How to complete this task:
Your task is to copy the lines of the data below from the line holding "Molina Dual Options STAR+PLUS MMP (444, 911)" through the line holding "What is Molina Healthcare (415, 1169)", inclusive, exactly and with nothing added.

• • • • •

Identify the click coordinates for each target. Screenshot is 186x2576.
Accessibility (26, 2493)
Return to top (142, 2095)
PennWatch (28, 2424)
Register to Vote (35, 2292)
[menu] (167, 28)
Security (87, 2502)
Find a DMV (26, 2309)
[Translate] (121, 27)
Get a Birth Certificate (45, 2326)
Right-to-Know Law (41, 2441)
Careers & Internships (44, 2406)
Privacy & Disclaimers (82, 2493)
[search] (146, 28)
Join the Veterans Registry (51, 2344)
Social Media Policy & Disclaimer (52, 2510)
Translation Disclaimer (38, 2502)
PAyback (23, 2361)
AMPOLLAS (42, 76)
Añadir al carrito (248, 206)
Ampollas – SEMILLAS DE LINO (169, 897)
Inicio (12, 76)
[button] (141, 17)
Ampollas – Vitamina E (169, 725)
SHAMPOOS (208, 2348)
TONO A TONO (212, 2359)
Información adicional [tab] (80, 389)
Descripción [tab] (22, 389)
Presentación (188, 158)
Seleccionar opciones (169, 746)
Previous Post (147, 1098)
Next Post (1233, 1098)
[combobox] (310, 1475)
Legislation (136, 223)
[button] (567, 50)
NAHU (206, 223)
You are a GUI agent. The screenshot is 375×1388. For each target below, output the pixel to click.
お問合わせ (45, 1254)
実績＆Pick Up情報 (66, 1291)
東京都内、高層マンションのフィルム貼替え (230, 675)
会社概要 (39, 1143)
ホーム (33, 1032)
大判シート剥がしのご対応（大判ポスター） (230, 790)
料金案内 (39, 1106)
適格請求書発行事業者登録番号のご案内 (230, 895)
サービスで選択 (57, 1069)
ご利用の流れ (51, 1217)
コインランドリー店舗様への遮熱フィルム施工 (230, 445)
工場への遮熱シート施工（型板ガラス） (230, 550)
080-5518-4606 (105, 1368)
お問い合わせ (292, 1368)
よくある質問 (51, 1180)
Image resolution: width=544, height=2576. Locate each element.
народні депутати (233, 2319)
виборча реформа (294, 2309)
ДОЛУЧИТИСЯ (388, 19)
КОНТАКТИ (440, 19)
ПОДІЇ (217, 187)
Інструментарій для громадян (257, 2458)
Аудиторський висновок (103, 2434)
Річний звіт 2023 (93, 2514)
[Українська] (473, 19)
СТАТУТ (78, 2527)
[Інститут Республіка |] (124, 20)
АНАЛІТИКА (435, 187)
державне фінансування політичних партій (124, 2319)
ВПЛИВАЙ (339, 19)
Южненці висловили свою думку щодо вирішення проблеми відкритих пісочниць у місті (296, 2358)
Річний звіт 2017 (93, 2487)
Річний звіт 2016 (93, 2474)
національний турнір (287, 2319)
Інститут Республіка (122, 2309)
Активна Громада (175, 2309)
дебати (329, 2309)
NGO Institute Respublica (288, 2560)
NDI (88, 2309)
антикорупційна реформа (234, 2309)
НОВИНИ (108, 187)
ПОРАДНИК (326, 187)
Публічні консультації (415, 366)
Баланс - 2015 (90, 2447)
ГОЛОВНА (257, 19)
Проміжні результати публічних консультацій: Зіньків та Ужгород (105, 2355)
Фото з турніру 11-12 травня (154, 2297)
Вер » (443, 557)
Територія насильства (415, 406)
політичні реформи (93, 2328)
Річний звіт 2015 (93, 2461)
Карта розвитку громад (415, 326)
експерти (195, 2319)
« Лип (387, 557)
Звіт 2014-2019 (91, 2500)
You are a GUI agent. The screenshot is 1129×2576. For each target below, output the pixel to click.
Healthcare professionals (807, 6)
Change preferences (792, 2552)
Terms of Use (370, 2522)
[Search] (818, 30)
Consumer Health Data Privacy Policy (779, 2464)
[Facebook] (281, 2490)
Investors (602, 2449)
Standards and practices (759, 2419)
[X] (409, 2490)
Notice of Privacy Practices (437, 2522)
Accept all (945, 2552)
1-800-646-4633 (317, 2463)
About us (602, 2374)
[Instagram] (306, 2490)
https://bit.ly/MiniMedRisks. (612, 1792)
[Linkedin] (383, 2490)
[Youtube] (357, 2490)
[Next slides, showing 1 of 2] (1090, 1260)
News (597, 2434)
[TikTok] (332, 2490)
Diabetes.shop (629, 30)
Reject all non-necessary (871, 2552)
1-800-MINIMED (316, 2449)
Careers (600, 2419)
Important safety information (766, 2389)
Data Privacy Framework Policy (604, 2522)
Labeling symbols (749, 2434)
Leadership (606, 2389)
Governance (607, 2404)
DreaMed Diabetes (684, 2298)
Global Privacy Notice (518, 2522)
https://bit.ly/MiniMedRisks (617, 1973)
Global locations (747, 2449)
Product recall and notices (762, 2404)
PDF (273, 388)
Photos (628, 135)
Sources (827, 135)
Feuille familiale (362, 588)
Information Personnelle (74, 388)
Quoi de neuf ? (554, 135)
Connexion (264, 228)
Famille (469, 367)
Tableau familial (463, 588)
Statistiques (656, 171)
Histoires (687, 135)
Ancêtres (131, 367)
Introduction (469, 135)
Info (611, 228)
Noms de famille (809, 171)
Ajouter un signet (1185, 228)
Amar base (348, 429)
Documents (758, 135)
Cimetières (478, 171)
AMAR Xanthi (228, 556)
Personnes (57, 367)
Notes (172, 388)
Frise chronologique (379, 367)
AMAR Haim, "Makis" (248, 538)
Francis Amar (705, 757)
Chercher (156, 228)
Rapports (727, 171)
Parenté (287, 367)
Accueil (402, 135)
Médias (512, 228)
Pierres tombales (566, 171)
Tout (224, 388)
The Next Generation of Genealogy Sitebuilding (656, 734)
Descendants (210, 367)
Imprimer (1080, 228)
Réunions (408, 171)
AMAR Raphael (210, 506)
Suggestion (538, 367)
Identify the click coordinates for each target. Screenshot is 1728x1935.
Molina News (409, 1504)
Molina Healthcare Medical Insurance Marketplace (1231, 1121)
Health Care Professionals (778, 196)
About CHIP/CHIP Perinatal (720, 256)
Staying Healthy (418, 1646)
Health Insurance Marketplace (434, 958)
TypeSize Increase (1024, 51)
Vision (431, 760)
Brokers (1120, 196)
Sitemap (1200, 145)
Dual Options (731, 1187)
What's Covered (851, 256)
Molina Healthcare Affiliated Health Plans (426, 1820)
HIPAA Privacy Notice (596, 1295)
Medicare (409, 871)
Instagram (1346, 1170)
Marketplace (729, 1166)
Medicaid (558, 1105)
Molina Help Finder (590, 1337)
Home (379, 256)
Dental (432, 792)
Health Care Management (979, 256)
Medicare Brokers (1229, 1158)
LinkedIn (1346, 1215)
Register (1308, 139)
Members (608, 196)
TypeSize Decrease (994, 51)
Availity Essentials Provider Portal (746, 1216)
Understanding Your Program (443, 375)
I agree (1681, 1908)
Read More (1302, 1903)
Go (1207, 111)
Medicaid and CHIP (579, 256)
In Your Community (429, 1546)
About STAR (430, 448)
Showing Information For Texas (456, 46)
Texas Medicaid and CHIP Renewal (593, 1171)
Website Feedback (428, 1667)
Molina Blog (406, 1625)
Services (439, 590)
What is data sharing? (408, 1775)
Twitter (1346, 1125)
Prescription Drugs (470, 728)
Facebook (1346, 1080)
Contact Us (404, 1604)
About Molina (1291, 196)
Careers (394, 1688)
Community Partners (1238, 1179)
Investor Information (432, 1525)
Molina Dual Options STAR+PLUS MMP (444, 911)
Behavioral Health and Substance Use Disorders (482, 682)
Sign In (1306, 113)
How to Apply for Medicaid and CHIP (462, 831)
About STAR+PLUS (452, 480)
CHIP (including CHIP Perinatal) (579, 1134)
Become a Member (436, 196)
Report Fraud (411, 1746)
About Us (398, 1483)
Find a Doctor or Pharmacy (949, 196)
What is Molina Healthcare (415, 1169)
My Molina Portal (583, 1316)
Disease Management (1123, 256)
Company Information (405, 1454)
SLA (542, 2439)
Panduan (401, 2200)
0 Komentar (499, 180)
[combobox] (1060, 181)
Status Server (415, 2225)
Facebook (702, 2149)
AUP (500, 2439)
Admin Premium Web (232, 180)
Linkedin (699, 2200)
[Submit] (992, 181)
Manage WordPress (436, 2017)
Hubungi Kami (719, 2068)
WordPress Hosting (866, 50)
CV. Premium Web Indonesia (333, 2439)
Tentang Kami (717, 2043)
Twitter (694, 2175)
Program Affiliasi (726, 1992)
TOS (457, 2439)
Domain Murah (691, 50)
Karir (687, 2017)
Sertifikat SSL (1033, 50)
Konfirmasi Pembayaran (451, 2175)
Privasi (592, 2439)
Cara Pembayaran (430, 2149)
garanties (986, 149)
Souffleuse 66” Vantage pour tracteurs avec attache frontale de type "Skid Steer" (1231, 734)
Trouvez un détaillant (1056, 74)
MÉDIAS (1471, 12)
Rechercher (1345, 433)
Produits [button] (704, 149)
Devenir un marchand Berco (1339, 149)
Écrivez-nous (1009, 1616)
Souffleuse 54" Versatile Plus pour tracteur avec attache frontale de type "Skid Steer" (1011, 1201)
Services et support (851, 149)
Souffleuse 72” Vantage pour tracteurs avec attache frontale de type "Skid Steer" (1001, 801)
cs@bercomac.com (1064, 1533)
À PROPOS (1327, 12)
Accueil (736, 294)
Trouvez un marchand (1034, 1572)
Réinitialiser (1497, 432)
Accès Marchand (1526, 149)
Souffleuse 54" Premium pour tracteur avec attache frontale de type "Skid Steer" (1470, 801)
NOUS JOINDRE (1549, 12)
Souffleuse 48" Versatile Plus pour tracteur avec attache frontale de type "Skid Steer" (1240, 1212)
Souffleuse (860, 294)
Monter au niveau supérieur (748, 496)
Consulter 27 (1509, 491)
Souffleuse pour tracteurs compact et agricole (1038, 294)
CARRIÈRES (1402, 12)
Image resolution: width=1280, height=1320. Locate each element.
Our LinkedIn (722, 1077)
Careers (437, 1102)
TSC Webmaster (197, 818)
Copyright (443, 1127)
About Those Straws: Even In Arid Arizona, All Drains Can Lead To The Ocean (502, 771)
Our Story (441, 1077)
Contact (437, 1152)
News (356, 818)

• • • • •

Output of the task:
Molina Dual Options STAR+PLUS MMP (444, 911)
Behavioral Health and Substance Use Disorders (482, 682)
Sign In (1306, 113)
How to Apply for Medicaid and CHIP (462, 831)
About STAR+PLUS (452, 480)
CHIP (including CHIP Perinatal) (579, 1134)
Become a Member (436, 196)
Report Fraud (411, 1746)
About Us (398, 1483)
Find a Doctor or Pharmacy (949, 196)
What is Molina Healthcare (415, 1169)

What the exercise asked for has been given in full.